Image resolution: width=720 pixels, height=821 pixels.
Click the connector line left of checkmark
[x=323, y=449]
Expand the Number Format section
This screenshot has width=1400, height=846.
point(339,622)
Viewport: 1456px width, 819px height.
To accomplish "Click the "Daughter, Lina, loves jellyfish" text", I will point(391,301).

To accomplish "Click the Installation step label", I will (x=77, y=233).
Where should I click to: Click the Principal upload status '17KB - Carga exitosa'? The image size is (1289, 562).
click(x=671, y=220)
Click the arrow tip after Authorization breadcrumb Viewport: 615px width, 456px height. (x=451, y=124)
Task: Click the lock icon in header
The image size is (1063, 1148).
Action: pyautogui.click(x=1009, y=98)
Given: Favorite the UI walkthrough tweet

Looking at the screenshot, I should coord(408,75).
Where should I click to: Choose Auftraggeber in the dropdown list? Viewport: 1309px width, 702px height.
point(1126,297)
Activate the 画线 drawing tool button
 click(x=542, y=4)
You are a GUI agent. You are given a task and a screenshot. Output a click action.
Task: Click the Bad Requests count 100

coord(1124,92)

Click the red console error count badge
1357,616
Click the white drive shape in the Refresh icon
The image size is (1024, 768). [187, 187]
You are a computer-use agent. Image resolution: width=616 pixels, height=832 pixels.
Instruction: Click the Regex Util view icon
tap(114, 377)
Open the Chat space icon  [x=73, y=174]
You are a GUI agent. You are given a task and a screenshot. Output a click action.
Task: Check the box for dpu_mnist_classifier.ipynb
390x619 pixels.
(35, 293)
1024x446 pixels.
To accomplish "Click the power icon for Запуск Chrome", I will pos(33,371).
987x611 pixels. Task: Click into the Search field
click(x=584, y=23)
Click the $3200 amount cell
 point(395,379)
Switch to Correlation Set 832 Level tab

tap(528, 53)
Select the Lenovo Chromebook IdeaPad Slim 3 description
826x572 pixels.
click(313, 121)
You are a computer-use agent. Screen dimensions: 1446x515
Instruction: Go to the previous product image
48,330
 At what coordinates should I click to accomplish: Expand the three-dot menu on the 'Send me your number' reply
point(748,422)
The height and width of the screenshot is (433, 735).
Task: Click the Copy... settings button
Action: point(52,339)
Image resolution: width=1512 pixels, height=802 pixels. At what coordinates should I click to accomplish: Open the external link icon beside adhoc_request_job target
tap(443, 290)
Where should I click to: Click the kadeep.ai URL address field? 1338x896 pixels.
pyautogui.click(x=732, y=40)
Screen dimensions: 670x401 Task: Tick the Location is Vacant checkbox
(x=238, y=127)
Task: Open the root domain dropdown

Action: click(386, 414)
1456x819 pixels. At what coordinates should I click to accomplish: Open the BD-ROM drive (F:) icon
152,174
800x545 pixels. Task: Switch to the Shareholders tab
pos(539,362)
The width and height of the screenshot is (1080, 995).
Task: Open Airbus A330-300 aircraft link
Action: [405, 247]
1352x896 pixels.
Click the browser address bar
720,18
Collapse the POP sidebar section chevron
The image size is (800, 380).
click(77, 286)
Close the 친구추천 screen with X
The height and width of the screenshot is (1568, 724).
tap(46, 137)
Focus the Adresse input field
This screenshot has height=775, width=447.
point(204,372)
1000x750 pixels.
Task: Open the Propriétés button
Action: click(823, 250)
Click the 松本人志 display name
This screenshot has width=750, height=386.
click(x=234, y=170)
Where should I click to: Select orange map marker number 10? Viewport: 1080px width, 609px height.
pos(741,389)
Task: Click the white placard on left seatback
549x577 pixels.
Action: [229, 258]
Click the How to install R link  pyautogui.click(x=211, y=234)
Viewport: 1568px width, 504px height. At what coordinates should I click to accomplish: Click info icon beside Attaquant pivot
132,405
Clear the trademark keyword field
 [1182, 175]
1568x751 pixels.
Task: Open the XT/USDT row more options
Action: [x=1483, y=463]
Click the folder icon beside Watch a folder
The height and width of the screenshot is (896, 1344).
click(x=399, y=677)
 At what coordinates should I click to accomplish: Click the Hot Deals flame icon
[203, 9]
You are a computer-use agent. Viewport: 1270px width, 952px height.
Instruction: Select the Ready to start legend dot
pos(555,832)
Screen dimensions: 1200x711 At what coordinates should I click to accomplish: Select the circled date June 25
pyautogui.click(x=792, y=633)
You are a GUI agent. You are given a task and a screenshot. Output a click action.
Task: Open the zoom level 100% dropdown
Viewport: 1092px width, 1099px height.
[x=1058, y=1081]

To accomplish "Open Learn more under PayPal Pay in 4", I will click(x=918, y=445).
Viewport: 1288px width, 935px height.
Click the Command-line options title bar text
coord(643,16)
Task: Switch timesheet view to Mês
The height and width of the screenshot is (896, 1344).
^^^^^^^^^^^^^^^^
#### [Exercise brief]
Reproduce the lines of the listing above, starting with the line that contains "Task: Click the lock icon in header" and going on through the line that contains "pyautogui.click(x=732, y=40)".

#### [Result for this task]
Task: Click the lock icon in header
The image size is (1063, 1148).
Action: pyautogui.click(x=1009, y=98)
Given: Favorite the UI walkthrough tweet

Looking at the screenshot, I should coord(408,75).
Where should I click to: Choose Auftraggeber in the dropdown list? Viewport: 1309px width, 702px height.
point(1126,297)
Activate the 画线 drawing tool button
 click(x=542, y=4)
You are a GUI agent. You are given a task and a screenshot. Output a click action.
Task: Click the Bad Requests count 100

coord(1124,92)

Click the red console error count badge
1357,616
Click the white drive shape in the Refresh icon
The image size is (1024, 768). [187, 187]
You are a computer-use agent. Image resolution: width=616 pixels, height=832 pixels.
Instruction: Click the Regex Util view icon
tap(114, 377)
Open the Chat space icon  [x=73, y=174]
You are a GUI agent. You are given a task and a screenshot. Output a click action.
Task: Check the box for dpu_mnist_classifier.ipynb
390x619 pixels.
(35, 293)
1024x446 pixels.
To accomplish "Click the power icon for Запуск Chrome", I will pos(33,371).
987x611 pixels. Task: Click into the Search field
click(x=584, y=23)
Click the $3200 amount cell
 point(395,379)
Switch to Correlation Set 832 Level tab

tap(528, 53)
Select the Lenovo Chromebook IdeaPad Slim 3 description
826x572 pixels.
click(313, 121)
You are a computer-use agent. Screen dimensions: 1446x515
Instruction: Go to the previous product image
48,330
 At what coordinates should I click to accomplish: Expand the three-dot menu on the 'Send me your number' reply
point(748,422)
The height and width of the screenshot is (433, 735).
Task: Click the Copy... settings button
Action: point(52,339)
Image resolution: width=1512 pixels, height=802 pixels. At what coordinates should I click to accomplish: Open the external link icon beside adhoc_request_job target
tap(443, 290)
Where should I click to: Click the kadeep.ai URL address field? 1338x896 pixels.
pyautogui.click(x=732, y=40)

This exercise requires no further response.